## Entries for locating words and elements
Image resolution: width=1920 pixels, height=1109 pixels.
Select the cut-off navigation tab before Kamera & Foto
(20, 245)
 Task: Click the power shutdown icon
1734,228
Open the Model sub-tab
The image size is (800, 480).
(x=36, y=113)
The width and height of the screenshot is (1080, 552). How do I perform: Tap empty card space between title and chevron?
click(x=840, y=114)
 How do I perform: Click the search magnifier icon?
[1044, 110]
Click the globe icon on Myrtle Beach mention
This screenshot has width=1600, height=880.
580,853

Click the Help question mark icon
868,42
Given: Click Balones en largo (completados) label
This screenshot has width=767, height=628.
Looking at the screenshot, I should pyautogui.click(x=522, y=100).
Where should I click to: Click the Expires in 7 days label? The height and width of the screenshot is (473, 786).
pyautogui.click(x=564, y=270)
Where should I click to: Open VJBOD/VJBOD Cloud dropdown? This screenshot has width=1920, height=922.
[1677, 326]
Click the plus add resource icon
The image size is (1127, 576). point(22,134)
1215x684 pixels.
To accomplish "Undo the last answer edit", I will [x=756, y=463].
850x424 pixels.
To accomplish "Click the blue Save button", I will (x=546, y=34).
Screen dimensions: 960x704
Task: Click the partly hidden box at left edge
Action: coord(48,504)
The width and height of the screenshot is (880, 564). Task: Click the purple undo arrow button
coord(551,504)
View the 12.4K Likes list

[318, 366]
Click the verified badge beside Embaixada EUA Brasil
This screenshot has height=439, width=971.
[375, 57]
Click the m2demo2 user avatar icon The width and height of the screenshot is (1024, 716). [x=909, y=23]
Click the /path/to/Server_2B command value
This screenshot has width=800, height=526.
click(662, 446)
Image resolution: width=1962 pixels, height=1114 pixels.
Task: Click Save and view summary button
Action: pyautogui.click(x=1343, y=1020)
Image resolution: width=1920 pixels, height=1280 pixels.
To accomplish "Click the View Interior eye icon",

## Goal
Retype every item above word for word, changing nothing.

## Exercise response
Image resolution: width=1920 pixels, height=1109 pixels.
Select the cut-off navigation tab before Kamera & Foto
(20, 245)
 Task: Click the power shutdown icon
1734,228
Open the Model sub-tab
The image size is (800, 480).
(x=36, y=113)
The width and height of the screenshot is (1080, 552). How do I perform: Tap empty card space between title and chevron?
click(x=840, y=114)
 How do I perform: Click the search magnifier icon?
[1044, 110]
Click the globe icon on Myrtle Beach mention
This screenshot has width=1600, height=880.
580,853

Click the Help question mark icon
868,42
Given: Click Balones en largo (completados) label
This screenshot has width=767, height=628.
Looking at the screenshot, I should pyautogui.click(x=522, y=100).
Where should I click to: Click the Expires in 7 days label? The height and width of the screenshot is (473, 786).
pyautogui.click(x=564, y=270)
Where should I click to: Open VJBOD/VJBOD Cloud dropdown? This screenshot has width=1920, height=922.
[1677, 326]
Click the plus add resource icon
The image size is (1127, 576). point(22,134)
1215x684 pixels.
To accomplish "Undo the last answer edit", I will [x=756, y=463].
850x424 pixels.
To accomplish "Click the blue Save button", I will (x=546, y=34).
Screen dimensions: 960x704
Task: Click the partly hidden box at left edge
Action: coord(48,504)
The width and height of the screenshot is (880, 564). Task: Click the purple undo arrow button
coord(551,504)
View the 12.4K Likes list

[318, 366]
Click the verified badge beside Embaixada EUA Brasil
This screenshot has height=439, width=971.
[375, 57]
Click the m2demo2 user avatar icon The width and height of the screenshot is (1024, 716). [x=909, y=23]
Click the /path/to/Server_2B command value
This screenshot has width=800, height=526.
click(662, 446)
Image resolution: width=1962 pixels, height=1114 pixels.
Task: Click Save and view summary button
Action: pyautogui.click(x=1343, y=1020)
Image resolution: width=1920 pixels, height=1280 pixels.
To accomplish "Click the View Interior eye icon",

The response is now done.